250  Carl Bock. Unter den Kannibalen auf Borneo.

Schätzpreis/Estimate: € 200

Zuschlag/Hammerprice: € 200

Eine Reise auf dieser Insel und auf Sumatra. Zweite Auflage. Jena, Hermann Costenoble [1882]. Mit 30 chromolithographierten Tafeln und einer gefalteten Karte. Illustrierter Originalkalikoband mit Deckel- und Rückenvergoldung.

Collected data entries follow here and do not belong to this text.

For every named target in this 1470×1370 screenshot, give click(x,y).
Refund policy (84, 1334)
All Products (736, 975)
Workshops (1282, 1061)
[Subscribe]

Mit einleitendem Vorwort von Alfred Kirchhoff. – Illustriert mit 30 Tafeln in Farbendruck, sieben Holzschnitt-Illustrationen und einer auffaltbaren Karte von Borneo. – »Der Verfasser dieses Buches, Karl Bock, besuchte zwar Sumatra und Borneo zunächst zum Zwecke naturhistorischer Sammlung, schenkte indessen auf seinen Wanderzügen und Flußfahrten auch der sonstigen Landesnatur, namentlich aber der Bevölkerung Aufmerksamkeit genug, um uns in Wort und Bild eine lebensvolle Gesamtschilderung der von ihm durchzogenen Landesteile entrollen zu können.« (Vorwort).

26 : 19 cm. 407, [1] Seite, 30 Tafeln, 1 Karte. – Kanten leicht berieben. – Eine Lage gelockert.